Forjados na tempestade: a fé que decide não afundar
"Por
trás de cada pessoa forte, existe uma história de tempestades que lhes deu duas
escolhas: afundar ou nadar"
(Billy Graham)
A frase de Billy Graham
carrega um peso espiritual que muitos ignoram, porque é mais fácil admirar a
força de alguém do que encarar o processo que a construiu. A verdade é que
ninguém se torna forte em dias de céu limpo. A força que impressiona nasceu em
noites de tempestade, em dias de silêncio de Deus, em momentos em que a alma
foi pressionada até o limite.
A Palavra de Deus nos
mostra que o sofrimento não é um acidente, é um instrumento. Em Isaías 43:2
está escrito que quando passares pelas águas, elas não te submergirão, e quando
passares pelo fogo, não te queimarás. O texto não diz “se passares”,
mas “quando passares”. A tempestade não é uma possibilidade, é
uma certeza. A questão nunca foi evitar a tempestade, mas decidir o que você
fará dentro dela.
Toda tempestade
espiritual coloca diante de nós exatamente essas duas escolhas que Billy Graham
mencionou. Afundar ou nadar. Afundar é se entregar à murmuração, é permitir que
a dor se transforme em incredulidade ou olhar para Deus como alguém ausente.

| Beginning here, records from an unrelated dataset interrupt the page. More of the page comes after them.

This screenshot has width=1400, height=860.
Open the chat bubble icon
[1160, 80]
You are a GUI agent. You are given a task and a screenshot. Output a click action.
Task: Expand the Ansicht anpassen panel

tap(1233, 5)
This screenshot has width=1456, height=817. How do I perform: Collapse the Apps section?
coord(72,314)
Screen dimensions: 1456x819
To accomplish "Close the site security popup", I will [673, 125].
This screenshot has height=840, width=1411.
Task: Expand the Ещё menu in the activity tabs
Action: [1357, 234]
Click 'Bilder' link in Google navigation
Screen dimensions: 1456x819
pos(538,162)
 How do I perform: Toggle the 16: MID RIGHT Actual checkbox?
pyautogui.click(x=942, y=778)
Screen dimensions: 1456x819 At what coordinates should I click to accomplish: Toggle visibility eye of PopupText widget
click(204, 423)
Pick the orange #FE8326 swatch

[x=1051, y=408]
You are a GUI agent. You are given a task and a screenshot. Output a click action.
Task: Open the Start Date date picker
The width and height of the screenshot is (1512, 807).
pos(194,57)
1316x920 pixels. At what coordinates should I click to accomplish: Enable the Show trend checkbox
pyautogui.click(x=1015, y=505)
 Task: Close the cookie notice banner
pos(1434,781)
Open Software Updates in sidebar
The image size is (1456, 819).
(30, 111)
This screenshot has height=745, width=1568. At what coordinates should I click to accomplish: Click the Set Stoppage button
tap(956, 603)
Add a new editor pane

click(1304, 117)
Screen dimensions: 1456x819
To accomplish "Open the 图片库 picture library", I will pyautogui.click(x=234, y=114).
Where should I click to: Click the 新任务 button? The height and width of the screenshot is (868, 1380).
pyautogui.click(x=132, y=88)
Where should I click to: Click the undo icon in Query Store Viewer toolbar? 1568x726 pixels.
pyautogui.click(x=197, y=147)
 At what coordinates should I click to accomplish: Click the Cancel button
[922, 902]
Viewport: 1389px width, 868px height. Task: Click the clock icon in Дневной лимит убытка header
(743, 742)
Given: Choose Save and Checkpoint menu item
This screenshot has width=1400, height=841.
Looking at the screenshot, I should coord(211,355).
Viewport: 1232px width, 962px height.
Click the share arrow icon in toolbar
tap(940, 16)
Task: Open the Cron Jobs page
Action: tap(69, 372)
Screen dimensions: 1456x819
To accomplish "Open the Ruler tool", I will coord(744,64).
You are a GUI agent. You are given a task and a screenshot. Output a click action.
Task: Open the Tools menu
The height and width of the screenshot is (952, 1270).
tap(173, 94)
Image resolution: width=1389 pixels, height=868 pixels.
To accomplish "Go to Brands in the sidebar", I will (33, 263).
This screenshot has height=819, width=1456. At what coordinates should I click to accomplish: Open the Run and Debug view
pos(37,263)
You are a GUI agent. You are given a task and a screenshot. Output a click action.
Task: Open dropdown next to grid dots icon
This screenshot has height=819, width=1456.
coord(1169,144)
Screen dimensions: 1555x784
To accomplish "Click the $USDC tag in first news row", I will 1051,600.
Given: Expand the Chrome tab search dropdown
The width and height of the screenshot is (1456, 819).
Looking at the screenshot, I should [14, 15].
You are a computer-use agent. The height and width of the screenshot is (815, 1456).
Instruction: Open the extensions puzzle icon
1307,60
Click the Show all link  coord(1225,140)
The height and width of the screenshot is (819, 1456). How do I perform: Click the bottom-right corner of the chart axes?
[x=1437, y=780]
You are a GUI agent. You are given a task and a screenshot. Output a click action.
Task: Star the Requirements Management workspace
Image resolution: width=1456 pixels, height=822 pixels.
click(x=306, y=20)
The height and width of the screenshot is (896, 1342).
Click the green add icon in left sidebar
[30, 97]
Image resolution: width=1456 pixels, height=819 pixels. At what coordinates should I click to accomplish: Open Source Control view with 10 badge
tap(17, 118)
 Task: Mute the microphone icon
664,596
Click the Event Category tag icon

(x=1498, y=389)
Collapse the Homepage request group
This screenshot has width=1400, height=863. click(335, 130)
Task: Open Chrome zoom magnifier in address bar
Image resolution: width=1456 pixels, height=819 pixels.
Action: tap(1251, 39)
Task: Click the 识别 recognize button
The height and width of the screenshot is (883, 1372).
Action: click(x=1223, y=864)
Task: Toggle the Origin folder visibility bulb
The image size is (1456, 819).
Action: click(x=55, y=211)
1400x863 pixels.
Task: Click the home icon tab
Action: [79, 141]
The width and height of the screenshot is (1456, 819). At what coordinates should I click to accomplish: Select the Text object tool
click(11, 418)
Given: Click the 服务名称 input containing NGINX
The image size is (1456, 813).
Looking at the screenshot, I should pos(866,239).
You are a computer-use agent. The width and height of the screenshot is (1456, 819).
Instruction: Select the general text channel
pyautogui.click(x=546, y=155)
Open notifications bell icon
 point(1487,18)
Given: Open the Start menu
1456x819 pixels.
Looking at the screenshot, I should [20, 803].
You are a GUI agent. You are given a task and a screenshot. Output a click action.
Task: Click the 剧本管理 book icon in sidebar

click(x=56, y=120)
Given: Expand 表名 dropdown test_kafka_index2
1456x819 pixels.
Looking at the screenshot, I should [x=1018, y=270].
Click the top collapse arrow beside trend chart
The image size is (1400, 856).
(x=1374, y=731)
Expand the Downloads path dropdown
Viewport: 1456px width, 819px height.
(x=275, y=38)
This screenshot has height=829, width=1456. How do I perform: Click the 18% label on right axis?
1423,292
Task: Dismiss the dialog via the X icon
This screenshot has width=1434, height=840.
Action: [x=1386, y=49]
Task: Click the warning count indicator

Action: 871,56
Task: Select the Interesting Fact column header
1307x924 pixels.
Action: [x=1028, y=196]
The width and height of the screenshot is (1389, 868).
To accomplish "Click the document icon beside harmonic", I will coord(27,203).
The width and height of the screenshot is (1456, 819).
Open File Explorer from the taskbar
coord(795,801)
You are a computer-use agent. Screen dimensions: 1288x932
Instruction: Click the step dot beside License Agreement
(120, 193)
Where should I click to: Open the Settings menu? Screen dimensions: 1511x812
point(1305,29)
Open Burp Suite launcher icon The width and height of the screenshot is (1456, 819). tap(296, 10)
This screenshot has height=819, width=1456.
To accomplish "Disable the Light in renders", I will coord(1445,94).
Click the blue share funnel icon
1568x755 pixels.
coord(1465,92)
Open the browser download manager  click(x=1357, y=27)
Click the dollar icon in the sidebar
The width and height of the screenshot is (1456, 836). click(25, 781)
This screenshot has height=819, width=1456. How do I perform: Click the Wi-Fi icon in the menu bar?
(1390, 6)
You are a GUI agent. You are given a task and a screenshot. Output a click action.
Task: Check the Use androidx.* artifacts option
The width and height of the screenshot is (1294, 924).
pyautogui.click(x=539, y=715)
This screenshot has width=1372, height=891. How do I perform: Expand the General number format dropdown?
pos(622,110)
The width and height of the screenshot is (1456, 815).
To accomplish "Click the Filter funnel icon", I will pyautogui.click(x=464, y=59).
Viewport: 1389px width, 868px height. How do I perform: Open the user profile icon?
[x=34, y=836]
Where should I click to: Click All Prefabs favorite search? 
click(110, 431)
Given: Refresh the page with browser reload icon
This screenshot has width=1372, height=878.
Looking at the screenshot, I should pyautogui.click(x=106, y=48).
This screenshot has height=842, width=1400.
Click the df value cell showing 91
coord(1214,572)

Nadar é confiar mesmo sem entender, é continuar avançando mesmo sem forças, decidindo
que a Palavra de Deus vale mais do que os sentimentos.
Veja o exemplo de Pedro
andando sobre as águas em Mateus 14. Enquanto os olhos estavam em Cristo, ele
caminhava sobre aquilo que deveria afogá-lo. Mas quando olhou para o vento,
começou a afundar. A tempestade não mudou. O que mudou foi o foco. E isso revela
que não é a intensidade da tempestade que define se você afunda, mas a direção
do seu olhar.
Há pessoas que hoje são
consideradas fortes, mas o que ninguém viu foram as noites em que choraram
sozinhas, em que quase desistiram ou os momentos em que oraram sem sentir nada.
A força delas não veio da ausência de dor, mas da decisão de não parar no meio
dela. Elas entenderam que Deus usa a tempestade para formar aquilo que o
conforto jamais produziria.
Uma árvore que nunca
enfrentou vento forte não cria raízes profundas. Da mesma forma, uma fé que
nunca foi provada não se sustenta quando a pressão chega. O problema é que
muitos querem o resultado da força, mas rejeitam o processo da tempestade.
Querem autoridade espiritual sem quebrantamento, querem crescimento sem dor,
querem vitória sem cruz. Isso não existe no Reino de Deus.
Em Romanos 5 está escrito
que a tribulação produz paciência, a paciência experiência e a experiência
esperança. Existe uma construção acontecendo dentro de você enquanto a
tempestade está ao seu redor. Deus não está apenas te levando para fora dela,
Ele está te transformando dentro dela. Então a pergunta não é se você já
enfrentou ou ainda enfrentará tempestades. A pergunta é o que você tem feito
dentro delas. Você tem afundado em medo, ansiedade e incredulidade, ou tem
nadado pela fé, mesmo quando tudo parece contrário?
A sua dor não é o fim da
sua história. Ela é o processo de construção da sua força. E quando tudo
passar, porque vai passar, aquilo que quase te destruiu será exatamente o que
Deus usou para te firmar.
Decida não afundar. Mesmo
cansado, continue nadando. Mesmo com medo, continue confiando. Porque quem
permanece firme na tempestade não apenas sobrevive a ela, mas sai dela com uma
fé que nenhuma outra circunstância consegue abalar.